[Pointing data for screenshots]
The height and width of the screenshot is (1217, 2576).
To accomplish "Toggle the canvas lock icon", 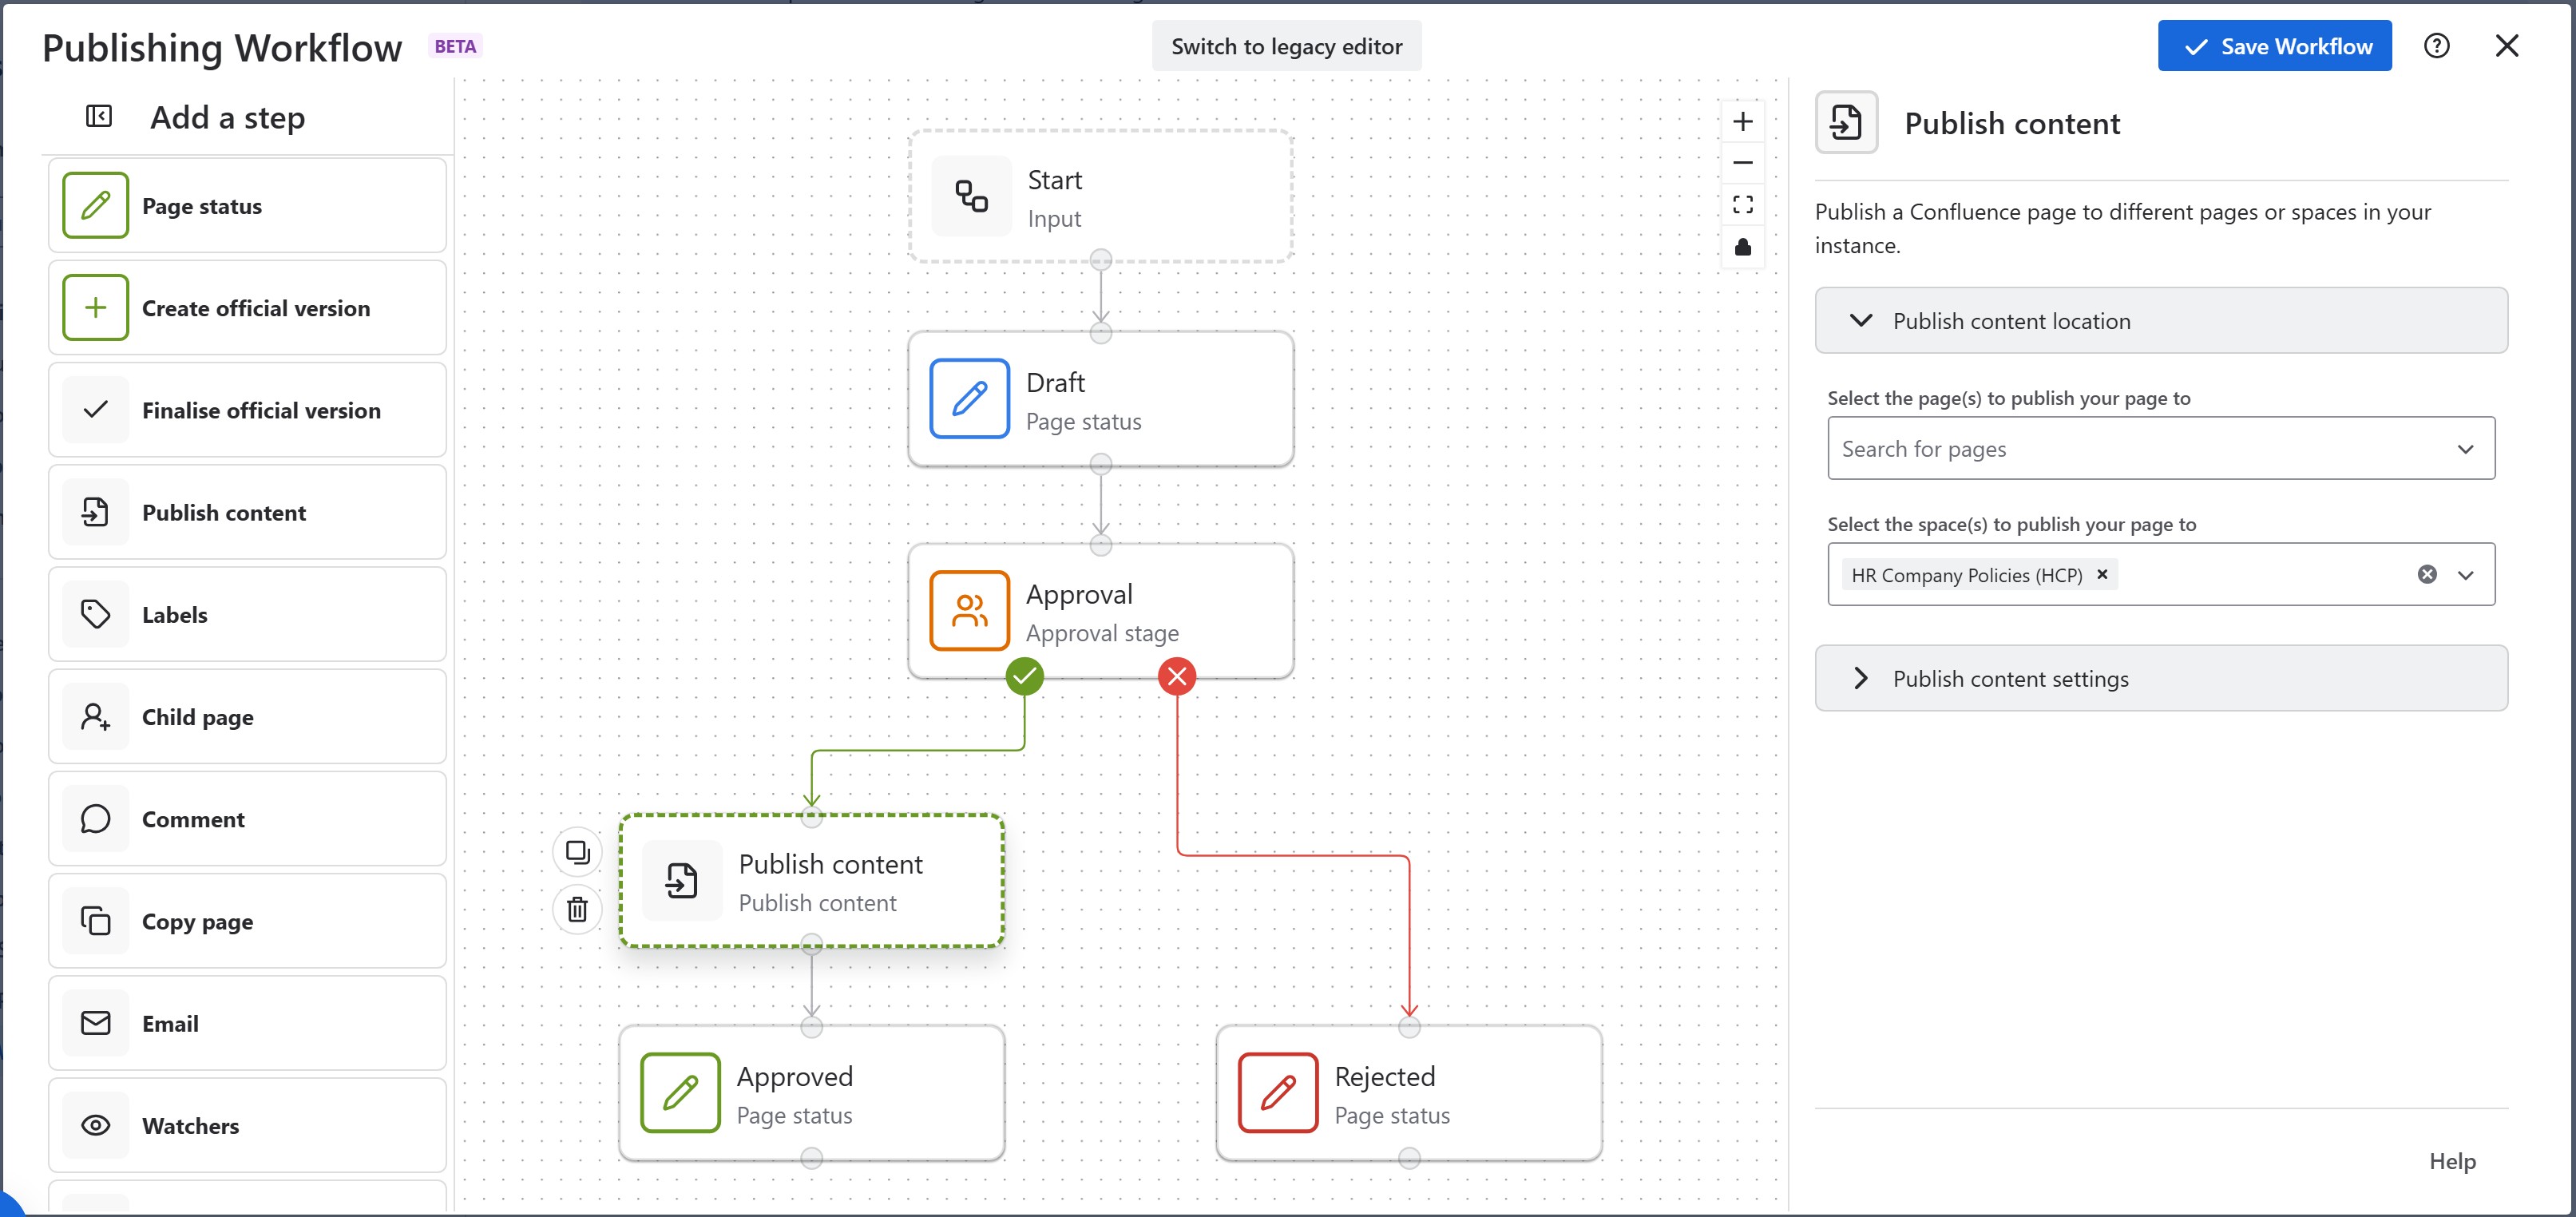I will click(1742, 247).
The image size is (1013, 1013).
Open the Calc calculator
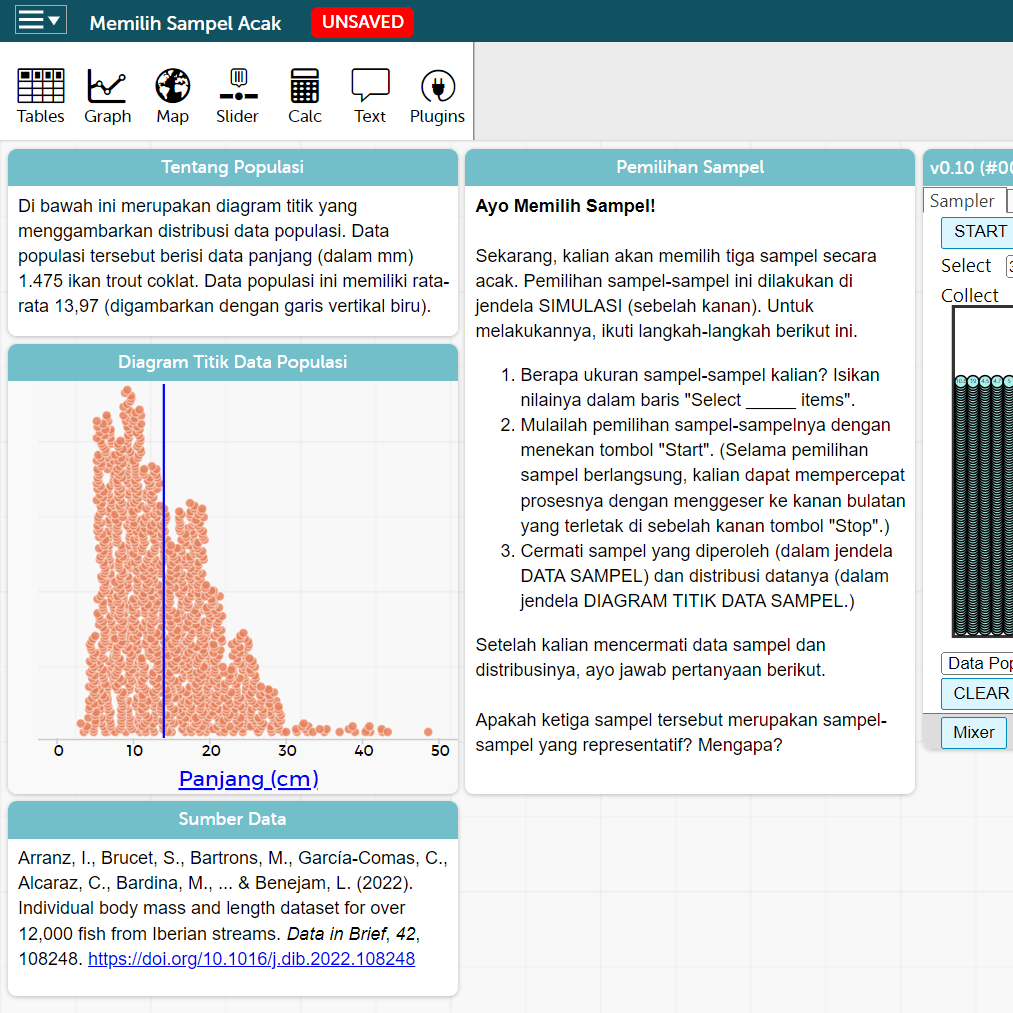pos(305,96)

TO BE DONE
Beginning at the line that contains "The image size is (1013, 1013)." and ending after the last of the entries, rewrite every line, requests included, scaling each coordinate in the answers by 2.4 and rounding to whole numbers, with halves rounded up. Leave the pictures out of your answer.

CORRECT RESPONSE
The image size is (1013, 1013).
Open the Calc calculator
pos(732,230)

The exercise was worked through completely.